Hepatic ischemia-reperfusion injury (IRI) remains an important clinical problem.[16, 17] In transplantation, its significance is enhanced by the increased use of extended criteria donor organs. Oxygen deprivation induces death of hepatocytes,
which release various DAMPs, such as high-mobility group box B1 (HMGB-1), self-DNA, Selinexor solubility dmso self-SNA, and ATP. DAMPs stimulate innate immune mechanisms through cell-associated pattern recognition receptors, which include Toll-like receptors (TLRs), HMGB-1-like receptors, C-type lectin receptors, and nucleotide-binding domain leucine-rich repeats,[18] expressed on innate immune cells. Triggering of DCs by these receptors induces their activation and maturation.[19] DCs have been implicated in the regulation of inflammation and tissue
injury after liver IR,[4, 20-22] with both inhibitory and enhancing effects being reported. Though there is evidence for a protective role of CD39 in total hepatic warm ischemia[23] and liver cold IRI[24] based on studies using CD39−/− mice and CD39-overexpressing mice, respectively, Tyrosine Kinase Inhibitor Library in vitro cold IRI is more clinically relevant for assessing tissue injury during liver transplantation (LT). Here, we examined the expression and function of CD39 on liver conventional myeloid DCs (mDCs) in vitro and using a cold liver IRI model in vivo.
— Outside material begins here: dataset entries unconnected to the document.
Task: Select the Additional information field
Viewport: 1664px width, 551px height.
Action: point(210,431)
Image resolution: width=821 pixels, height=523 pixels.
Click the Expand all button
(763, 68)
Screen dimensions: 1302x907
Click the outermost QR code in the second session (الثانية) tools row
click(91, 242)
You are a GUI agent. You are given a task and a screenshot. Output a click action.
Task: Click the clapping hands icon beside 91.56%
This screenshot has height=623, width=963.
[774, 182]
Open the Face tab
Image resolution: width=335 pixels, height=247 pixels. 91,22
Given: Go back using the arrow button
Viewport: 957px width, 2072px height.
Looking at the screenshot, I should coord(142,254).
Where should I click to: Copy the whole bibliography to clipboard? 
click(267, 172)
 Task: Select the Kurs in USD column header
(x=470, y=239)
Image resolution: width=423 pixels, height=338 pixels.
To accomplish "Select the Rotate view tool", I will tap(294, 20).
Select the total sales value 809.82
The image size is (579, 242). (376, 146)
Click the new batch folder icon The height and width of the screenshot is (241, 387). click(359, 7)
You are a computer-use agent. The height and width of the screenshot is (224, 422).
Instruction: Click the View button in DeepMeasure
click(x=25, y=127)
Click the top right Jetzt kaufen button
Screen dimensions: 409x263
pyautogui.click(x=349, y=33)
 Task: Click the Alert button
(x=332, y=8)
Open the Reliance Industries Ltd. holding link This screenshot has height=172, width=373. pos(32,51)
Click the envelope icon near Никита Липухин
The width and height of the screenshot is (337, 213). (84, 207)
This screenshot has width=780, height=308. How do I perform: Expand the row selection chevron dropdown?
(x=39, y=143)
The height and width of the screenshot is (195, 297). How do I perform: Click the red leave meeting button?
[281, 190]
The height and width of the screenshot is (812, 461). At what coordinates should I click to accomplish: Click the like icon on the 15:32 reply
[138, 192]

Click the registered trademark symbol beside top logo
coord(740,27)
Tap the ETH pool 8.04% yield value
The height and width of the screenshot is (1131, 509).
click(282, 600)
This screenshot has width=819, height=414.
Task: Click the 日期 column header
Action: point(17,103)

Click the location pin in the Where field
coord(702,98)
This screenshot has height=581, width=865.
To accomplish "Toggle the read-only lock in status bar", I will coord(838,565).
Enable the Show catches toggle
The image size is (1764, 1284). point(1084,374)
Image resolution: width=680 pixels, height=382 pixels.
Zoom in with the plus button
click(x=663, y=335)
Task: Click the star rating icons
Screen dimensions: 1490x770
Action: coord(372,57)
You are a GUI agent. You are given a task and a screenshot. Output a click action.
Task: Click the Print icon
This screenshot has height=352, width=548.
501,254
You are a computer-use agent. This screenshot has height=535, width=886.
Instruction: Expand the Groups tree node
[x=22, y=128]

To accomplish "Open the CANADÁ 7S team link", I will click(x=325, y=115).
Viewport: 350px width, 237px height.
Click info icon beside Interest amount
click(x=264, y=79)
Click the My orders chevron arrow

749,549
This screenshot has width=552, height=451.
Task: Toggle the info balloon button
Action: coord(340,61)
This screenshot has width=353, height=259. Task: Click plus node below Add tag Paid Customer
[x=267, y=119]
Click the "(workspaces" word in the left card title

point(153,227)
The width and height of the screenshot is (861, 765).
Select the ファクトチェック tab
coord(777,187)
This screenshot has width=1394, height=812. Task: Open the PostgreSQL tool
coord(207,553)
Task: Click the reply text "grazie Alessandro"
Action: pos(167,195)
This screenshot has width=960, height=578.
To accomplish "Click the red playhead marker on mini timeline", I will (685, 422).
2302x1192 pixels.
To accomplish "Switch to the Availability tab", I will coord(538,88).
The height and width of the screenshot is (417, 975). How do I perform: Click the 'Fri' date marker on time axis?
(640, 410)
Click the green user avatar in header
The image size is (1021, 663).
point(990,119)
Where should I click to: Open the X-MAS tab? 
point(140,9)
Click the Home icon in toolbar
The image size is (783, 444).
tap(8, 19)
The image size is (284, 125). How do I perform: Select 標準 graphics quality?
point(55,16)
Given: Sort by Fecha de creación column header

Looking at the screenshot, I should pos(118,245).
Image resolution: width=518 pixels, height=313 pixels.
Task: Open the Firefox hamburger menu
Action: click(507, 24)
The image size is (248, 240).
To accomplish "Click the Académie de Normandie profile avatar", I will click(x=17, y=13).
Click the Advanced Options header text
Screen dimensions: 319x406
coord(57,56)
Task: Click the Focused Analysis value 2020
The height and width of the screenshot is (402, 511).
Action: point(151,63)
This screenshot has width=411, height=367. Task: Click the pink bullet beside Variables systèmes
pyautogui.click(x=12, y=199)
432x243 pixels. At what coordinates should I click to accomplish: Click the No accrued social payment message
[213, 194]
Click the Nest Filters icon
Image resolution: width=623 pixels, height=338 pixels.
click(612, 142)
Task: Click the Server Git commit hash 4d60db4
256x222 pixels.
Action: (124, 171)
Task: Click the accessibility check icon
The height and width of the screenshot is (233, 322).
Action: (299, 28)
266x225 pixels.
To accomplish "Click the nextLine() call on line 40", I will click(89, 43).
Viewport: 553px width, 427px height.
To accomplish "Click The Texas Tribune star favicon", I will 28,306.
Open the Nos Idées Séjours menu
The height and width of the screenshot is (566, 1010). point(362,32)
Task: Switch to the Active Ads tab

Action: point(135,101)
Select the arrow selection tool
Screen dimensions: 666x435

Our novel findings suggest that expression of CD39 on liver mDCs attenuates their proinflammatory activity and exerts a protective affect against Fossariinae extended cold liver
preservation injury. Male C57BL/6 (B6;H-2b) and BALB/c (H-2d) mice (8 to 12 weeks old) were purchased from The Jackson Laboratory (Bar Harbor, ME). CD39−/− mice (B6 background) were bred from pairs received from the Beth Israel Medical Center, Harvard University (Boston, MA). Animals were maintained in the specific pathogen-free Central Animal Facility of the University of Pittsburgh School of Medicine (Pittsburgh, PA). Experiments were conducted under an institutional animal care and use committee–approved protocol and in accord with criteria outlined in the National Institutes of Health publication, Guide for the Care and Use of Laboratory Animals. Mice were fed a diet of Purina rodent chow (Ralston Purina, St. Louis, MO) and received tap water ad libitum. ATP was purchased from Sigma-Aldrich (St. Louis, MO) and Escherichia coli lipopolysaccharide (LPS) was from InvivoGen (San Diego, CA). DCs were isolated and purified as previously described.[7, 25] Thus, livers, kidneys, and spleens were harvested from mice given recombinant human fms-like tyrosine kinase 3 ligand (10 μg/day intraperitoneally for 10 days; Amgen Inc., Seattle, WA) and digested in collagenase (Sigma-Aldrich).